元気あげます!巴里編
深夜の訪問なんて・・・と千裕がインターホンに出ると、やってきたのは淳裕でした。


「何事だぁ?ひかるの電話におまえの彼女や彼女の親友って人から電話があって、こっちは偉い迷惑してたんだぞ。
外見きいたら、おまえだってわかったけど、何をやってたんだ?」



「すまない。もっと早く連絡しようと思ってたんだけど、いろいろ話がこじれちゃってさ・・・親父には勘当されそうになるし、まいったよ。
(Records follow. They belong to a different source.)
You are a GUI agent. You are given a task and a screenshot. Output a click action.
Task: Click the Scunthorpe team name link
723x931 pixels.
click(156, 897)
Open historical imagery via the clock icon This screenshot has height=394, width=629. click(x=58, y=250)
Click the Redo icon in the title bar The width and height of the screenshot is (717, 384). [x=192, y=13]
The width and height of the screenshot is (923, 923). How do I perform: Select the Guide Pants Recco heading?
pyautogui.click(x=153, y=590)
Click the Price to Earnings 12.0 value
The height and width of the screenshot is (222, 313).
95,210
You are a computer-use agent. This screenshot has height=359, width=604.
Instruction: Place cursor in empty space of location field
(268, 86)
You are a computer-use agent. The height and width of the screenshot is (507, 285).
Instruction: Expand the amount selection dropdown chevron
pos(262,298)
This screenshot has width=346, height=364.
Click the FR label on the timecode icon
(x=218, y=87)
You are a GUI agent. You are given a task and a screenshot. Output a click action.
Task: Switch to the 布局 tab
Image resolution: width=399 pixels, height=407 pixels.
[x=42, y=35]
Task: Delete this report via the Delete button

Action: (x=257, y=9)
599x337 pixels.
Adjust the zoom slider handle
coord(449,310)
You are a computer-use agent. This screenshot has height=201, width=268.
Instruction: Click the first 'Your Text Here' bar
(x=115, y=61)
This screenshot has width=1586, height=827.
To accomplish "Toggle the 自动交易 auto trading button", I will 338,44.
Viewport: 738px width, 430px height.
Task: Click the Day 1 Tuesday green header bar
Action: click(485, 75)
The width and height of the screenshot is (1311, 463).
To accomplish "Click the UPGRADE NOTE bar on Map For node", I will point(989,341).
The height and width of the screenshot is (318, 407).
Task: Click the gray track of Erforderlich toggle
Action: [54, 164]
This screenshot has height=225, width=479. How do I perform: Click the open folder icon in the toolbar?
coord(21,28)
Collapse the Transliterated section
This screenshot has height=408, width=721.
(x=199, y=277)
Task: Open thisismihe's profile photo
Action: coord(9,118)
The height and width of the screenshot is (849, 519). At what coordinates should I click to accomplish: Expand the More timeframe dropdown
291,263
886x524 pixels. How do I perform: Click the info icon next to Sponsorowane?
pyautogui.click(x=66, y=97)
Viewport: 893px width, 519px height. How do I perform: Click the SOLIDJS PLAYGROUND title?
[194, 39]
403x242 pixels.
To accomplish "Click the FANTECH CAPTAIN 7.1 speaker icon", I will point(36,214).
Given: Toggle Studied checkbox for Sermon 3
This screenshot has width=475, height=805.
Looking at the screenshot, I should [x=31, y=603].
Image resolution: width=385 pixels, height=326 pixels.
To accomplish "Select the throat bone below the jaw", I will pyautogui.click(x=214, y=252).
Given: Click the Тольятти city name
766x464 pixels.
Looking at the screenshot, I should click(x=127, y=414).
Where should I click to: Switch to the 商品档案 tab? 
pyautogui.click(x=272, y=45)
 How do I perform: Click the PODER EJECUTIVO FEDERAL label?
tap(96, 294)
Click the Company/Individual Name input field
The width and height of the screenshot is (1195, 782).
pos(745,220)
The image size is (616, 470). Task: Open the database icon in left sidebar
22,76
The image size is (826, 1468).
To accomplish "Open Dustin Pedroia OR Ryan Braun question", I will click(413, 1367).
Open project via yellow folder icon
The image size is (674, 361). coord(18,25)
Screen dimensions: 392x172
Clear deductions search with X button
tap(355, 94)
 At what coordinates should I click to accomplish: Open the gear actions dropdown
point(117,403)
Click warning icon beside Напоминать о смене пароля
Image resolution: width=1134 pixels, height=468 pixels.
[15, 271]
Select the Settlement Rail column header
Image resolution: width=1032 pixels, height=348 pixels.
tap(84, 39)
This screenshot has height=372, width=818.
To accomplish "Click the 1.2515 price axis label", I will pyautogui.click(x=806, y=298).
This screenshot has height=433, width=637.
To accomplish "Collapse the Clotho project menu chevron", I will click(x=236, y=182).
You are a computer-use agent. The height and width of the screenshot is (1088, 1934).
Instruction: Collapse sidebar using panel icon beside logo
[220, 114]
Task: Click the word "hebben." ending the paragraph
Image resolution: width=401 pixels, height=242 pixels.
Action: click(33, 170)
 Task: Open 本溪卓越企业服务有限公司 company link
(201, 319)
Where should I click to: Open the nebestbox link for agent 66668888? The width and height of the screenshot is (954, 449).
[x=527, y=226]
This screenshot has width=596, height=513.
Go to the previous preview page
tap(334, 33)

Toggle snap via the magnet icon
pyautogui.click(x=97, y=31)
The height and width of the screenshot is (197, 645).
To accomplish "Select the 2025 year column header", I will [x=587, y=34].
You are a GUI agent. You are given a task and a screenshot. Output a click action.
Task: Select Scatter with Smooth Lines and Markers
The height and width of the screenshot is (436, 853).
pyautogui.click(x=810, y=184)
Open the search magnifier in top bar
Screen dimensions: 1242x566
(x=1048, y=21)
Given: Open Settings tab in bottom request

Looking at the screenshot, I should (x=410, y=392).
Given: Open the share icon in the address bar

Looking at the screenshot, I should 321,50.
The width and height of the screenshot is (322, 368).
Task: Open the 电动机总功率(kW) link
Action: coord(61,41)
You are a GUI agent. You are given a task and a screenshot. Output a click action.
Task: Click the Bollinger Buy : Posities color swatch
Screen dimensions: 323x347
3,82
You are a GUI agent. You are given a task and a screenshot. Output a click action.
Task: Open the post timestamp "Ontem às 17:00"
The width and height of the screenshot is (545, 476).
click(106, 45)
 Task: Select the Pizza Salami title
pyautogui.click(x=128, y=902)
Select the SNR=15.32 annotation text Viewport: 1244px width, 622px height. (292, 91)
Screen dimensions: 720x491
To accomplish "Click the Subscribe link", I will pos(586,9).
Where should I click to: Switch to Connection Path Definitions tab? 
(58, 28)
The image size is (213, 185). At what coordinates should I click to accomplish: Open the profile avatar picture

」


「結衣さんと何かあったの?電話で話した感じでは悪い人には思えなかったけど・・・。」



「じつは・・・伊波結衣の兄が裕文の会社を危機に追いやった張本人なんだ。」


「あ・・・伊波。偶然かと思っていたけど、使い込んだヤツが身内だったのか。」


「家族が何かやらかしたとしても、結衣さんは妊娠してるのよ。
そっちの責任はどうする気なの?」


「それは・・・ほんというと困ってるんだ。
彼女は産みたいと言ってるんだけど・・・。」



「淳裕様は学生じゃないんだし、結婚して赤ちゃんのお父さんになってあげればいいじゃないですか。」


淳裕は黙ってしまいました。
しばらくして、千裕が淳裕の顔を見ながら、声をあげました。


「まさか、おまえ・・・結衣さんの子どもっておまえの子じゃないとかいうんじゃ。
おまえは見かけはチャラチャラしてるけど、いい加減な付き合い方はしないんじゃないかと思ってた。・・・・・どうなんだ?」



「あはは・・・さすがだね。子どもは僕の子どもじゃないよ。
それが確かだから、困ってるというか・・・。
知らないヤツの子どもを育てろってことになったら、僕は普通に暮らせるかどうか・・・。
結衣は好きだけど・・・子どもの父親については何も言ってくれないんだ。
もしさ、レイプされてできた子どもだったりしたら、産みたいと思わないと思うし、僕の他に付き合ってたヤツがいるんじゃないかと思うんだ。

そいつがわからない限り、僕は結婚とか認知とかふみ切れない。」



「なんとなく読めてきた。おまえ、俺の名前を語ったのは、その相手を調べるためだろ!
でも、待てよ・・・親父に勘当されそうになったといったな。